### Work order
Your task is to transcribe the entries below exactly, beginning with the line containing "Image resolution: width=390, height=1639." and ending with the final line, and to add nothing else.

### Dataset entries
_ _ _ _ _
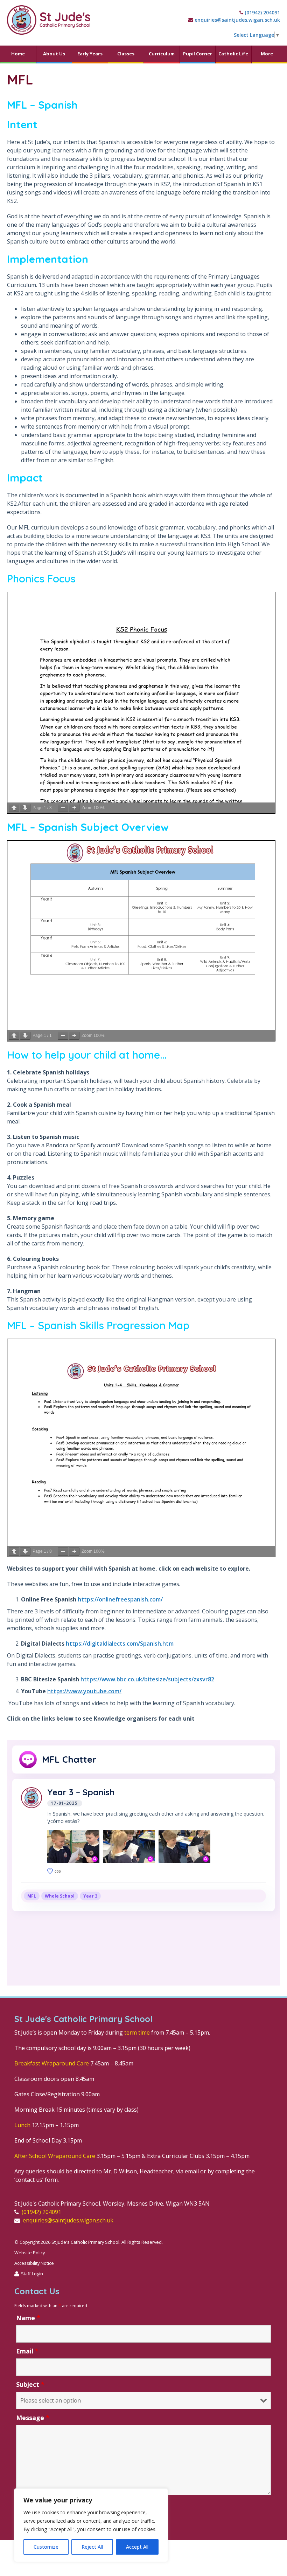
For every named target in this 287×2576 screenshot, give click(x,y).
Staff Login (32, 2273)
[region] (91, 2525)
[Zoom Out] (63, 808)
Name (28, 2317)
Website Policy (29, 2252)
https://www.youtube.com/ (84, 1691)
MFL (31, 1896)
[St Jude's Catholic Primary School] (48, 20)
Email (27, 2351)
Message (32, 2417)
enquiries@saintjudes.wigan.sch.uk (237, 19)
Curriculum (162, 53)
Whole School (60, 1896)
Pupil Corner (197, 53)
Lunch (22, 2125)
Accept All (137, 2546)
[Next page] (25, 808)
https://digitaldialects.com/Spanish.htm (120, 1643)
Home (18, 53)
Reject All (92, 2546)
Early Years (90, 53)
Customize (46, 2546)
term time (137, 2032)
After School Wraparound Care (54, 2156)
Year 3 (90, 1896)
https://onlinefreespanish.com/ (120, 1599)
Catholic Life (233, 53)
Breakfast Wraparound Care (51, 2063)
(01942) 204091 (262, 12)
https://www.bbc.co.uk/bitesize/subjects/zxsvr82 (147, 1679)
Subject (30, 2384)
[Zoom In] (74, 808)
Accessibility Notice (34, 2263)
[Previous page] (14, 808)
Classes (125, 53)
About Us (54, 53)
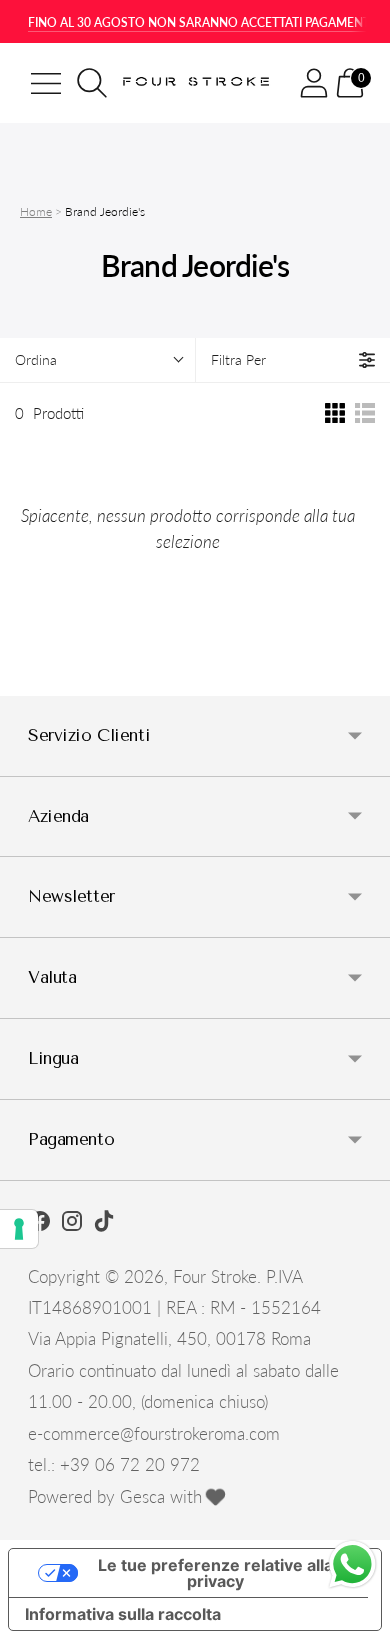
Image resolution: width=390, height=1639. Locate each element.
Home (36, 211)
_ _ _ _ _
### Your solution
Image resolution: width=390, height=1639. Locate each element.
Home (36, 211)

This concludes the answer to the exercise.